Population is hardly the only force applying pressure to the environment and natural resources. But the environmental challenges humanity faces in the 21st century and beyond will become harder to address as the number of people continues to increase. For each of the natural resources considered here, the long ascent of population reveals itself as a critical variable influencing resource availability on local, regional and global scales.

Despite a certain bleakness in the historical relationship, there is little-known good news for environmentalists, policymakers and the general public. Increasingly, young people on every continent want to delay pregnancy and childbearing and ultimately to have fewer children per couple than at any time in human history. Likewise, in greater proportions than ever, women and girls in particular want to go to school and to college, and they want to find fulfilling and well-paid employment.
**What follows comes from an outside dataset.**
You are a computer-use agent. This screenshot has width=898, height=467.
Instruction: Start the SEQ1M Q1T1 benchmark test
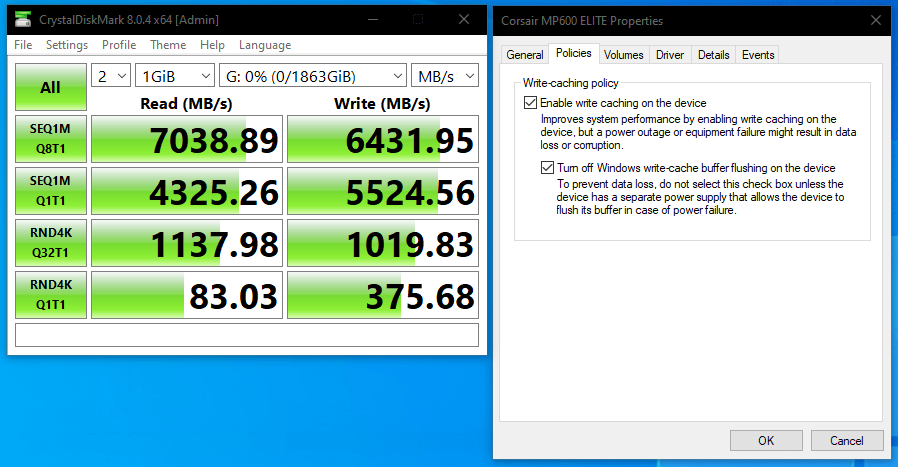50,190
Helping people in every country obtain the information and services they need to put these productive and reproductive ambitions into effect is all that can be done, and all that needs to be done, to bring world population growth to a peak in the new century. What is needed is for government and the private sector to make reproductive health services available to all who seek them, to make sure that girls and boys can go to and stay in school, and to make economic opportunities as accessible to women as to men. Combined with developing new energy- and material-efficient technologies and moving toward saner definitions of what it really means to “live richly,” these strategies can bring humanity into enduring balance with the environment and the natural resources that people will always need.